Napster, which allows music fans to search each others' hard drives for MP3 music files, shut down 317,377 accounts of users who were tracking the band.

The names were on a list printed out and hand-delivered to the company's California headquarters by Metallica drummer Lars Ulrich last week.


Drummer Lars Ulrich
Lars Ulrich handing in the names last week

The band sued the company last month for copyright infringement and racketeering, arguing that its software encourages users to freely trade their songs without permission.

Napster lawyer Laurence Pulgram said: "Napster has taken extraordinary steps to comply with Metallica's demands to block hundreds of thousands of its fans from using the Napster system."

Napster is also being sued by the US record industry's trade organisation, the Recording Industry Association of America, for copyright infringement.

MP3.com closure

In a separate development, another internet music company, MP3.com, has closed down part of its site while it deals with court action from the RIAA.

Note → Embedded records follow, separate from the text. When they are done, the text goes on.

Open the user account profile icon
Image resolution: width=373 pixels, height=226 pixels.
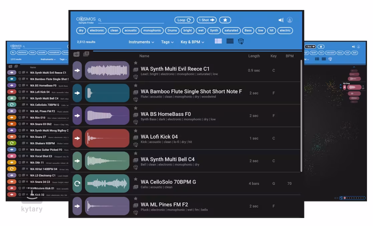pyautogui.click(x=290, y=20)
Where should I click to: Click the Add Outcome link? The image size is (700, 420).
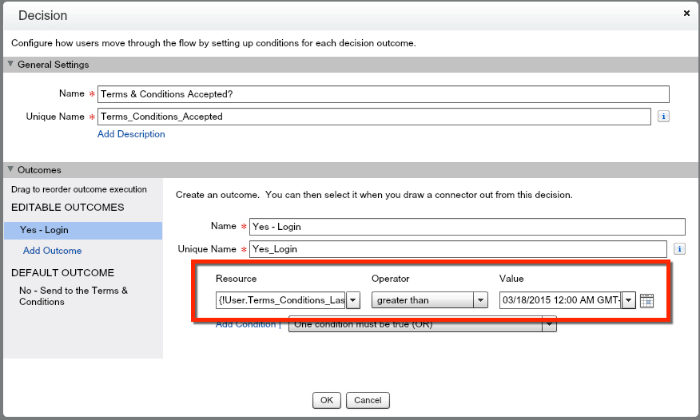coord(52,251)
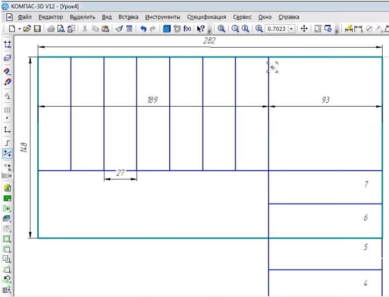The height and width of the screenshot is (297, 389).
Task: Toggle the grid display icon
Action: pyautogui.click(x=7, y=110)
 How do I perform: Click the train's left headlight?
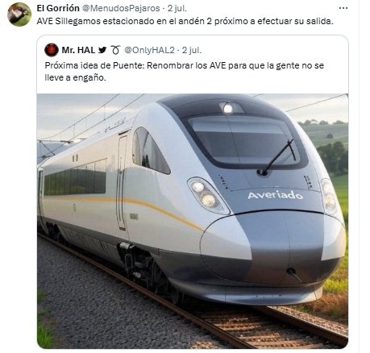(207, 194)
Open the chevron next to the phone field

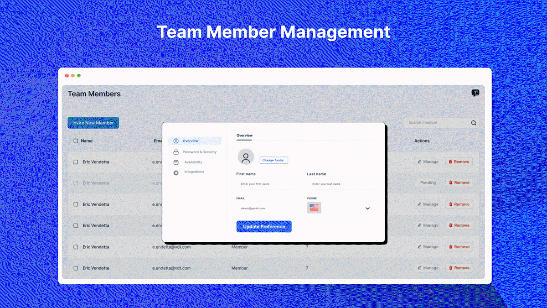[x=367, y=208]
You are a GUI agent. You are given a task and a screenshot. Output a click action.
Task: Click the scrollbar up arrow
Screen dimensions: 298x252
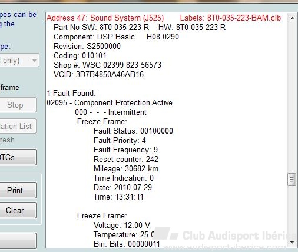(292, 18)
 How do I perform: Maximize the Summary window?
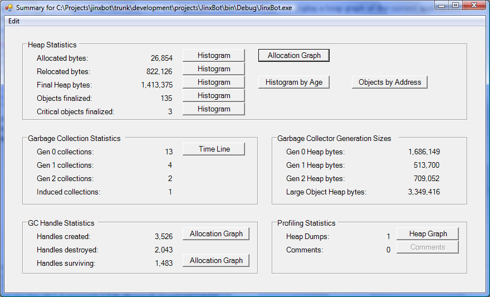point(455,6)
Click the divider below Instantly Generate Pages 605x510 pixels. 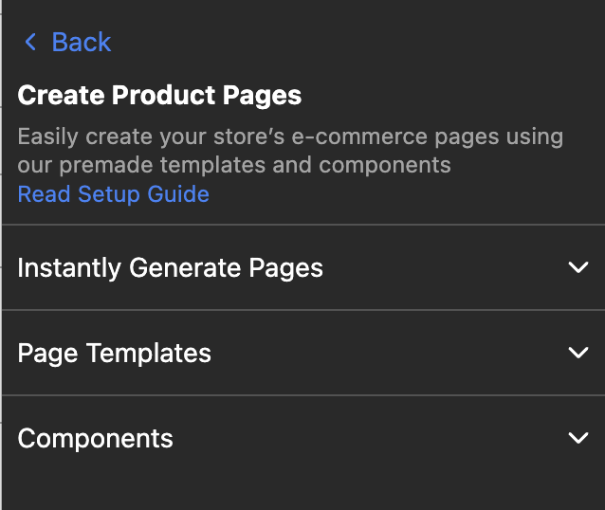point(303,310)
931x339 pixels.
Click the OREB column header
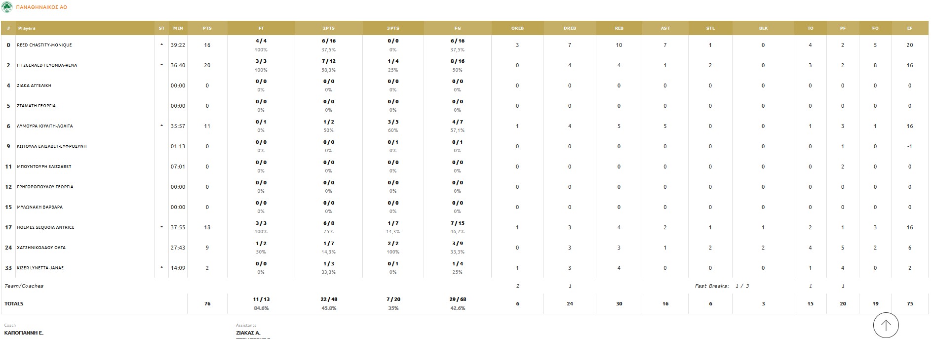(x=517, y=28)
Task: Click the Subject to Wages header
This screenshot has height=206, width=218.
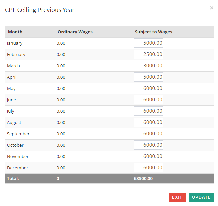Action: 153,32
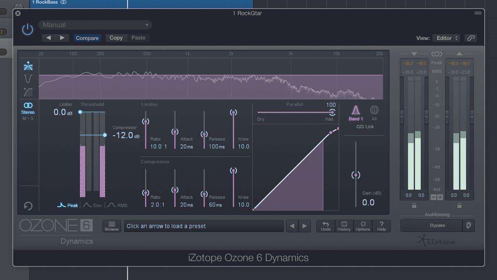Click the Parallel dry/wet slider handle
This screenshot has height=280, width=497.
332,112
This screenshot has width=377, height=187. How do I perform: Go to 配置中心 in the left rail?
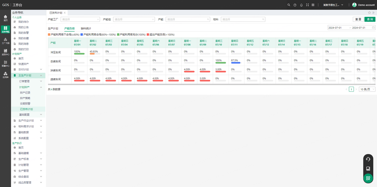(x=5, y=64)
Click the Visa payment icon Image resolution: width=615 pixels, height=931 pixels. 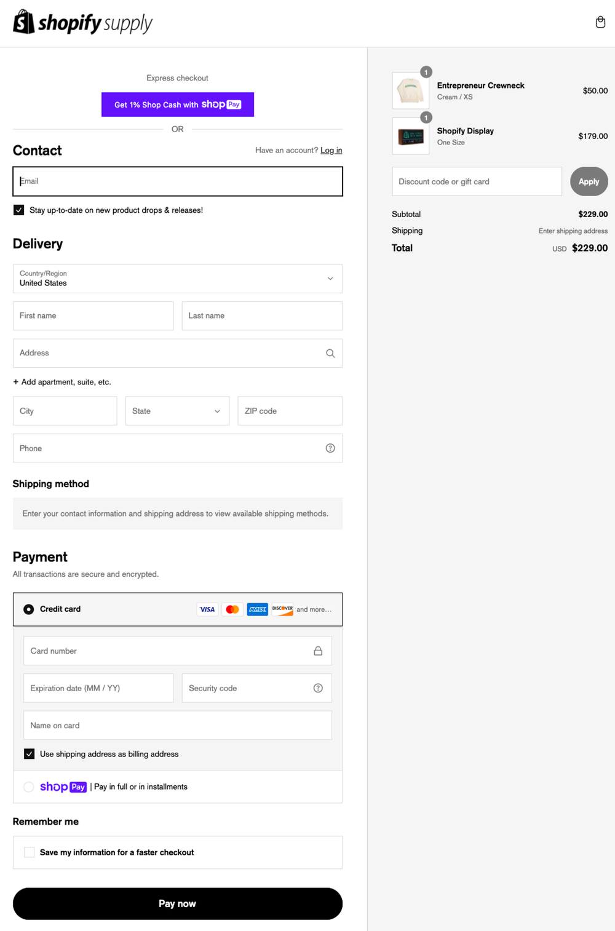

The company has stopped users from storing music made by major record companies until the copyright action is resolved.


Napster
Napster: Facing legal action from the US record industry
Earlier this month, a federal judge in New York ruled the company's my.mp3.com service, which allows users access to their own CD collection online for free, infringed the labels' copyrights.

MP3.com said it hoped to reach a settlement with the companies - which include Sony, Warner Bros, Artista, Atlantic and Capitol - and restore the service.

The company's president, Robin Richards, said: "We regret the need to take this step. While we disagree with the court's decision, we also want to demonstrate our good faith and strong desire to achieve an expeditious business solution."

MP3.com, which claims to have around 500,000 customers, originally set out to create a platform for unknown artists.

Unauthorised database

But the US record industry's trade body took action after it launched two new services. One allowed customers to listen to a CD after they had purchased it, the other allowed users to add their own CDs to their own personal online playlist.

While individuals could listen to their CD collections online anyway, MP3 was making it easier for them by offering them access to its database.

The RIAA objected to the unauthorised creation of the database, even though the system cannot work unless the user has an original copy of the copyrighted work.

Judge Jed Rakoff disagreed with MP3.com's claim that its service is the "functional equivalent" of storing CDs that had already been purchased.

"In actuality, the defendant is replaying for the subscribers converted versions of the recordings it copied, without authorisation, from the plaintiffs' copyrighted CDs," he said.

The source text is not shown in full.